La crise du climat nous force à tout repenser, jusqu’aux modes d’exploitation des ressources alimentaires. Le centre Fries et quelques activistes entraîné∙e∙s nous rappellent que les solutions existent déjà. Il suffit d’observer.
La permaculture fait sporadiquement parler d’elle dans les médias traditionnels sans qu’on se penche sur sa définition ou ses origines. Heureusement, deux membres de l’association APPEL basée à Lausanne nous font l’historique de cette pratique. Les années 1970 voient l’émergence d’une conscience écologique suite à différents scandales, notamment autour des pesticides. Les messieurs Mallison et Wollingen publient en 1978 Permaculture One, qui pose les bases de la méthode. La permaculture, plus qu’un système arrêté, est un ensemble d’initiative et de pratiques écologiques qui convergent vers les mêmes conclusions, à savoir qu’une surexploitation des ressources, sous forme de monoculture, impacte négativement la biosphère et par conséquence la qualité des vies humaines.
Plusieurs grands noms sont cités par nos conférencier∙ère∙s, depuis le visionnaire Japonais Masanobu Fukuoka et son idée du « laisser faire la Nature » jusqu’à l’Américain Ben Falk, réussissant à faire chauffer son jacuzzi avec du compost en plus d’avoir réussi à cultiver des rizières dans les froides hauteurs du Vermont. Les membres de l’APPEL reconnaissent le manque de femmes dans leur liste de permacultistes influent∙e∙s et s’engagent à corriger cet aspect-là de leur discipline.

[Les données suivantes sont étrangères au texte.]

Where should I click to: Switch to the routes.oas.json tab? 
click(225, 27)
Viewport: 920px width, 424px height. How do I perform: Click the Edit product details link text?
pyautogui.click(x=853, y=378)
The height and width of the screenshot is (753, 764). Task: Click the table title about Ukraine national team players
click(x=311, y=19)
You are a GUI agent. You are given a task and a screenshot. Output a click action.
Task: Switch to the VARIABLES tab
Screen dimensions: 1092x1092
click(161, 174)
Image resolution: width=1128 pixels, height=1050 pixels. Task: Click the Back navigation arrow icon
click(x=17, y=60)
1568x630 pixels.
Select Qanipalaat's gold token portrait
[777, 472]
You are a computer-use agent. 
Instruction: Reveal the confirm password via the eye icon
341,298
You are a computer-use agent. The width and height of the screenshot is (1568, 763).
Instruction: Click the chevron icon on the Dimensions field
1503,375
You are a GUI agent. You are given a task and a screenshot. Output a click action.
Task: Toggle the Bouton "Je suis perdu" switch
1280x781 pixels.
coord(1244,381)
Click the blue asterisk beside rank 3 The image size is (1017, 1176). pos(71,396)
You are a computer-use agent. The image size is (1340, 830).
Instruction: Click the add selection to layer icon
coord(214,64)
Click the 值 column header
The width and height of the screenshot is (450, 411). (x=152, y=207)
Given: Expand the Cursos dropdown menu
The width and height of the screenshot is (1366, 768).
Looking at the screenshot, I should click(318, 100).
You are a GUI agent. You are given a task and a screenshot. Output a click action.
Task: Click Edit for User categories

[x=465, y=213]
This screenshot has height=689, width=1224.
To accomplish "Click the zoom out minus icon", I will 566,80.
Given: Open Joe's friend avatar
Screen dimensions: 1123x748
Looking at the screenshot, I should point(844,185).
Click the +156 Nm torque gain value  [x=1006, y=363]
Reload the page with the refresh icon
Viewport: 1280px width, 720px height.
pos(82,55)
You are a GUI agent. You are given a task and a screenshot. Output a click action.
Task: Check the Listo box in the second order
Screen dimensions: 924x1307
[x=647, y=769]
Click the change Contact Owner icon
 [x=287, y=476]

Par ces exemples, on constate à quel point la Nature et les agriculteur∙rice∙s d’avant l’avènement du pétrole avaient déjà conçu des moyens de production efficaces et respectueux de l’environnement. La notion de zonage est essentiel. Il s’agit de répartir les types d’aliments cultivés dans des zones concentriques suivant l’énergie demandée à leur entretien. Plus la zone est éloignée des habitations, moins les cultures qui s’y trouvent nécessitent de soins. La dernière zone est réservée à la vie sauvage. Dans la permaculture, les agriculteur∙rice∙s travaillent avec l’écosystème au lieu de le subdiviser. On privilégiera des variétés animales dites rustiques au lieu de sélectionner des variétés fragiles constamment sous médicaments.
Néanmoins nos conférencier∙ère∙s sont conscient∙e∙s que ces stratégies ne sont pas efficaces partout et que l’abandon des machines doit se faire progressivement, les décisions doivent être prises collectivement. La preuve par l’exemple étant souvent la plus efficace, le centre Fries nous a présenté son jardin pour que le public puisse exercer son esprit créatif et proposer des solutions permagricoles. L’initiative ne s’arrête pas là puisque le 1er avril aura lieu au même centre Fries un atelier pratique destiné à transformer ce jardin, enrichi par les discussions de la conférence. De plus, l’APPEL organise des séjours de 12 jours pour donner des cours de design en permaculture aux intéressé∙e∙s, à des prix abordables pour les étudiant∙e∙s.
En quittant le jardin encore modeste et pourtant si plein de potentiel, il me revient l’adage de John Hammond à la fin du Monde Perdu Jurassic Park : « ces créatures ont besoin de notre indifférence et non de notre intervention ». Si une absence totale de contrôle sur notre environnement est difficile et pas forcément souhaitable, la sagesse du « laisser agir » de Fukuoka reste pourtant une meilleure alternative. Pour sauver notre environnement et les êtres qui le peuplent, peut-être faut-il nager dans le même courant plutôt que de vouloir le détourner.